(Data for processing):
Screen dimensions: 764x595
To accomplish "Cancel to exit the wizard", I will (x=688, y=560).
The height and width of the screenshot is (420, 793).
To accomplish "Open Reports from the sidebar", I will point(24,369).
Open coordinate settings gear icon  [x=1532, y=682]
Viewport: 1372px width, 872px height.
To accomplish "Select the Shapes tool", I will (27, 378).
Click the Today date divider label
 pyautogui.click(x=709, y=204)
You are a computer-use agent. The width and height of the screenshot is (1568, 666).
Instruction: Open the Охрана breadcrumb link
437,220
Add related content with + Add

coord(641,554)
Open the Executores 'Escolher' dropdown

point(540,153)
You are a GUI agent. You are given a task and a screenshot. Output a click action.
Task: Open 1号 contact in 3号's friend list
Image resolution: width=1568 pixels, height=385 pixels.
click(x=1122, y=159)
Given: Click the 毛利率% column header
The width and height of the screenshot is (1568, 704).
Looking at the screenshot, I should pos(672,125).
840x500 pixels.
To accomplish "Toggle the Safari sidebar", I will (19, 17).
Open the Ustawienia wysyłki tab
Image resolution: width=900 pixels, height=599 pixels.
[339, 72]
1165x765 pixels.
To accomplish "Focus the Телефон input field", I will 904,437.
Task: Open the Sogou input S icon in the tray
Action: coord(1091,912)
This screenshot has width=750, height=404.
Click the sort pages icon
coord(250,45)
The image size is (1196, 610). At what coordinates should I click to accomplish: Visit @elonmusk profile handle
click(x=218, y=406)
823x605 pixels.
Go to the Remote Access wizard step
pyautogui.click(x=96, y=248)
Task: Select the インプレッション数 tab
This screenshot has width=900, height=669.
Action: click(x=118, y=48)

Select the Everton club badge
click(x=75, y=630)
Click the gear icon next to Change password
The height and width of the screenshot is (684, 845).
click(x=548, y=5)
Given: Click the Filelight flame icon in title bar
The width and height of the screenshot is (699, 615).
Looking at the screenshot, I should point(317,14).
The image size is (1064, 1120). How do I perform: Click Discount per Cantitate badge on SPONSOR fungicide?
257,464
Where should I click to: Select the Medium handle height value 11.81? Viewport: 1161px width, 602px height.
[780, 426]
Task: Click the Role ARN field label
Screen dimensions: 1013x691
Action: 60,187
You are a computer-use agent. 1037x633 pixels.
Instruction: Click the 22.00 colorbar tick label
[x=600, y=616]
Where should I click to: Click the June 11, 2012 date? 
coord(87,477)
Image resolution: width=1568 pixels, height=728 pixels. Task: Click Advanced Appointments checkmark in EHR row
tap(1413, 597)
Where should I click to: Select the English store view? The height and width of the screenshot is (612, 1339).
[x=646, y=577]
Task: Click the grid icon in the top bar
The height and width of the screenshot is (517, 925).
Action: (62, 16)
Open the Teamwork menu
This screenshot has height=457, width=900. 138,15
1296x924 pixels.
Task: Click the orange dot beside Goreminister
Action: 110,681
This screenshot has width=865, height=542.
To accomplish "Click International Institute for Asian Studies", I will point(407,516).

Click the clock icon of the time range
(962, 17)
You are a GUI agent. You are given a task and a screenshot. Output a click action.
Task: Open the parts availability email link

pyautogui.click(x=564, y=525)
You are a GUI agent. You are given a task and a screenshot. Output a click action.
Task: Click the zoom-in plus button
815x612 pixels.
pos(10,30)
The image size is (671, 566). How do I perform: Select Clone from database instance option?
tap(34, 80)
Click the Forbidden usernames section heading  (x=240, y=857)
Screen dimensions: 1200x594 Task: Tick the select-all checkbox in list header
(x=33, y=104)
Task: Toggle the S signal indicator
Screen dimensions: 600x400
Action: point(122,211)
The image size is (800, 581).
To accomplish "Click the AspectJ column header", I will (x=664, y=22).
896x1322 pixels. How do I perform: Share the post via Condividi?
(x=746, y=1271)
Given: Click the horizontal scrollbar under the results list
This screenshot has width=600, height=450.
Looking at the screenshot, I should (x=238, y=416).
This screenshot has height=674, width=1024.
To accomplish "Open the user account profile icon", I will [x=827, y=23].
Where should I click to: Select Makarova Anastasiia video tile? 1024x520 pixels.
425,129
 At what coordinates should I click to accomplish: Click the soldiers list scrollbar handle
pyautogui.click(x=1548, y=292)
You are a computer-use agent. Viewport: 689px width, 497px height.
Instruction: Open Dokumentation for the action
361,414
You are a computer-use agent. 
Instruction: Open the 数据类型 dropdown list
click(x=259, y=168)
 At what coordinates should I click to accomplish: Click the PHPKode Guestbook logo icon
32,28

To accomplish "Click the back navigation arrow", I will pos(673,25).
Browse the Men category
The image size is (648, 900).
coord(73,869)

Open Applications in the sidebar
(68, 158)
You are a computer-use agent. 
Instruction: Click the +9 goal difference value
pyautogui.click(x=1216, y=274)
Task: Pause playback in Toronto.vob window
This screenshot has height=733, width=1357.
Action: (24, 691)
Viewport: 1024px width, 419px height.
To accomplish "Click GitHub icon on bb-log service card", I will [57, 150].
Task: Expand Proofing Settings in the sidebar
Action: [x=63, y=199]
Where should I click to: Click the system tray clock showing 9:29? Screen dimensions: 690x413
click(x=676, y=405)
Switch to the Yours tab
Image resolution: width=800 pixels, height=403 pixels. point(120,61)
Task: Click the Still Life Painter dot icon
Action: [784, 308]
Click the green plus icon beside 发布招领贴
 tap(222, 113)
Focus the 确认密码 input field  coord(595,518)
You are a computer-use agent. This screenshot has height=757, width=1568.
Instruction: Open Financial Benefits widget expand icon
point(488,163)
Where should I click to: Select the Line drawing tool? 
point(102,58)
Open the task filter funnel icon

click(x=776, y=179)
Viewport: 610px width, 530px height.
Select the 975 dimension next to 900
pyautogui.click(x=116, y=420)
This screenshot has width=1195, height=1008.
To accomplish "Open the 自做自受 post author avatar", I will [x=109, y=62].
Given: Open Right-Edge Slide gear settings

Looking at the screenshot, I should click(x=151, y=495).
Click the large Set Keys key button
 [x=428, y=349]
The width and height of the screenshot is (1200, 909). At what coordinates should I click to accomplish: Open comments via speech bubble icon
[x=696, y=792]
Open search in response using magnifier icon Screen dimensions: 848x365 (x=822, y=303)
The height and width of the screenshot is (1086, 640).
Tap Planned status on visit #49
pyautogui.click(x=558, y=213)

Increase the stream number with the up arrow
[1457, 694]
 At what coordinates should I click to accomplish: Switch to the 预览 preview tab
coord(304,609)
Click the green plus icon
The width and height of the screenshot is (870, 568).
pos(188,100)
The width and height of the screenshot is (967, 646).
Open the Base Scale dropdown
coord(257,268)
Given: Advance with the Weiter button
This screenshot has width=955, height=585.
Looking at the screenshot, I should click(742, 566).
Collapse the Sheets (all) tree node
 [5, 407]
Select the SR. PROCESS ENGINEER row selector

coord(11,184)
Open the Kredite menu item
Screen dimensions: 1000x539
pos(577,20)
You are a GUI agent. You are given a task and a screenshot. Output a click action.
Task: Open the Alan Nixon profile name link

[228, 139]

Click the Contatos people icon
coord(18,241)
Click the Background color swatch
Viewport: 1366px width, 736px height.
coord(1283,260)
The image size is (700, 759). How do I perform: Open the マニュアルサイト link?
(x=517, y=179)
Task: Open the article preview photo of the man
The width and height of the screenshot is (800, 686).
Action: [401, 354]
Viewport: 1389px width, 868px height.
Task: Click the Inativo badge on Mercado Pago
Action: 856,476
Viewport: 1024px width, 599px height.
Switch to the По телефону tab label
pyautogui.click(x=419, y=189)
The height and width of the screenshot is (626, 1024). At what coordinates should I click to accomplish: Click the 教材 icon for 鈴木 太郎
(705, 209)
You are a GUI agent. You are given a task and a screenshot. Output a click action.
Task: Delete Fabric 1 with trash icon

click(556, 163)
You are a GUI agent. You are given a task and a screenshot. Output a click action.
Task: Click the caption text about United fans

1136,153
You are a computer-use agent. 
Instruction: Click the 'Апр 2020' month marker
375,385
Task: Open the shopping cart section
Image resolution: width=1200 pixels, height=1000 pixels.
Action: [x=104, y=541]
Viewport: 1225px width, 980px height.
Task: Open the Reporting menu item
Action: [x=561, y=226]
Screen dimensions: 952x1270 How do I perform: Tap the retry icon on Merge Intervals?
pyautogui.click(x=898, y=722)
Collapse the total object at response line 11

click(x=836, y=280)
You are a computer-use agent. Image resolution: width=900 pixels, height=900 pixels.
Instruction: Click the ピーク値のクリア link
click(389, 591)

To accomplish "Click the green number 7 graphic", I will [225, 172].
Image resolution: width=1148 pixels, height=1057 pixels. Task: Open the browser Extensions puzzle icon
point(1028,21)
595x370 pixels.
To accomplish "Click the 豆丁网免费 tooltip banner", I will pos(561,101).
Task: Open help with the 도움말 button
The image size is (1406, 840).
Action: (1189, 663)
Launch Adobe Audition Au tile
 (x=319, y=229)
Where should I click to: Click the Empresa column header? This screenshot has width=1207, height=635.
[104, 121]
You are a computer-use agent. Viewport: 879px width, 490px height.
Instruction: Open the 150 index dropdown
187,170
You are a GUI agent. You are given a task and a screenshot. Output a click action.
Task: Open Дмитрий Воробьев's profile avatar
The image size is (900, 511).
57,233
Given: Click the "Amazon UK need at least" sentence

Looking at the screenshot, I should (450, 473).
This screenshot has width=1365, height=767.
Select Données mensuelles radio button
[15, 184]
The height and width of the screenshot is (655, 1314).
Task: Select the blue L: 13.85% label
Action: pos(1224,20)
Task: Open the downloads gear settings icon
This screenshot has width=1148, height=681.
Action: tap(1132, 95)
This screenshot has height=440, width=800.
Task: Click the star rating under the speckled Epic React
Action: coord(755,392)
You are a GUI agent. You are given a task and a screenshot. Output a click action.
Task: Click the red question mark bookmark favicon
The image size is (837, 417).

(What the exercise asks): Look above for the line with "Task: Toggle the S signal indicator" and the line with "This screenshot has height=674, width=1024.", and reproduce exactly those two lines plus every line between, nothing more.

(Response to this task):
Task: Toggle the S signal indicator
Screen dimensions: 600x400
Action: point(122,211)
The image size is (800, 581).
To accomplish "Click the AspectJ column header", I will (x=664, y=22).
896x1322 pixels. How do I perform: Share the post via Condividi?
(x=746, y=1271)
Given: Click the horizontal scrollbar under the results list
This screenshot has width=600, height=450.
Looking at the screenshot, I should (x=238, y=416).
This screenshot has height=674, width=1024.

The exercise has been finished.